Vuk Karadžić

No. 14 – KK Dynamic
- Position: Guard
- League: Basketball League of Serbia

Personal information
- Born: June 24, 1996 (age 28) Belgrade, FR Yugoslavia
- Nationality: Serbian
- Listed height: 1.96 m (6 ft 5 in)
- Listed weight: 85 kg (187 lb)

Career information
- NBA draft: 2018: undrafted
- Playing career: 2015–present

Career history
- 2015–2016: OKK Beograd
- 2016–2017: KK Smederevo 1953
- 2017: Radnički Kragujevac
- 2018: KK Spartak Subotica
- 2018–2019: Mladost Zemun
- 2019–2020: Radnički Beograd
- 2020–2022: KK Slodes
- 2022–present: KK Dynamic

= Vuk Karadžić (basketball) =

Serbian Professional Basketball player

Vuk Karadžić (Вук Караџић, born June 24, 1996) is a Serbian professional basketball player for KK Dynamic Belgrade of the Basketball League of Serbia.

==Professional career==
Karadžić played for OKK Beograd, Smederevo 1953 and Kragujevački Radnički.
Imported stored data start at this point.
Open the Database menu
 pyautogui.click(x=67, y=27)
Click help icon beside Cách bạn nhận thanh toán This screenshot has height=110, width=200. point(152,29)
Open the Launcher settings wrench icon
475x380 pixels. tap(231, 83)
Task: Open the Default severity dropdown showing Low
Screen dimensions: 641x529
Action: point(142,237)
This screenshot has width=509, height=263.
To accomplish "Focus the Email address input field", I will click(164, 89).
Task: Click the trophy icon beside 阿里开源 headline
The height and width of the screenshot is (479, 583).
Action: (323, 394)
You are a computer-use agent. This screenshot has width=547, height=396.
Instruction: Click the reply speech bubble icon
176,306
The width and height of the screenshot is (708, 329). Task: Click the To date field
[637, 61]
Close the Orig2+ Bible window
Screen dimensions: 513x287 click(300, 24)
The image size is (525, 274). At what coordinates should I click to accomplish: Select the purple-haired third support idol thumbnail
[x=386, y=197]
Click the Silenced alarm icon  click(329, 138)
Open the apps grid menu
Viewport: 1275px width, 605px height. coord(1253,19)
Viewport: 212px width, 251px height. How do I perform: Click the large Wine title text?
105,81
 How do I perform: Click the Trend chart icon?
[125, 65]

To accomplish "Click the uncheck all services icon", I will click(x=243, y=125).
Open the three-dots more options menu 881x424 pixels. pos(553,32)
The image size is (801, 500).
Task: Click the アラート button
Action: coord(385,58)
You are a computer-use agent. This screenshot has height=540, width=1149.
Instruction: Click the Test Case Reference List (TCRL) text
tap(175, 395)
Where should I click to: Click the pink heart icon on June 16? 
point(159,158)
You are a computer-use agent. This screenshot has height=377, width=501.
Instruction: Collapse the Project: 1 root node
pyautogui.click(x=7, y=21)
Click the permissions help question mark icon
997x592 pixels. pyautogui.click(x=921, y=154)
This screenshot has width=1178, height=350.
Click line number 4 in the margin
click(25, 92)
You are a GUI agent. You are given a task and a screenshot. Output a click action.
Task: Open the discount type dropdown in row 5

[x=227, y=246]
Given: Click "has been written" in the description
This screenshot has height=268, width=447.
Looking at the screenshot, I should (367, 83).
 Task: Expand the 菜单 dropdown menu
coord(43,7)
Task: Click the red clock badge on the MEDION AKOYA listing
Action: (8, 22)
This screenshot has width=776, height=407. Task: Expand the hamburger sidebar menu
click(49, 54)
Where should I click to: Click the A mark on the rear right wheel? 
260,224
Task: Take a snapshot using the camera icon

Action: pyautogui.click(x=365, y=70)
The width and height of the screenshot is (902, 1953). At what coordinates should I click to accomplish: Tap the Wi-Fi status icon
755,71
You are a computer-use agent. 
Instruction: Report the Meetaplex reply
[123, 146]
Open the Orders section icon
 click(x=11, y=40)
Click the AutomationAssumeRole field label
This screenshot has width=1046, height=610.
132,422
In February 2018, he joined Spartak Subotica. On February 21, he made his debut for the Spartak in a game against Dunav Stari Banovci.

== International career ==
Karadžić was a member of the Serbian U-18 national basketball team that won the silver medal at the 2014 FIBA Europe Under-18 Championship.

== Personal life ==
His father Stevan Karadžić is a professional basketball coach and former player. His mother Vesna Karadžić is a former basketball player.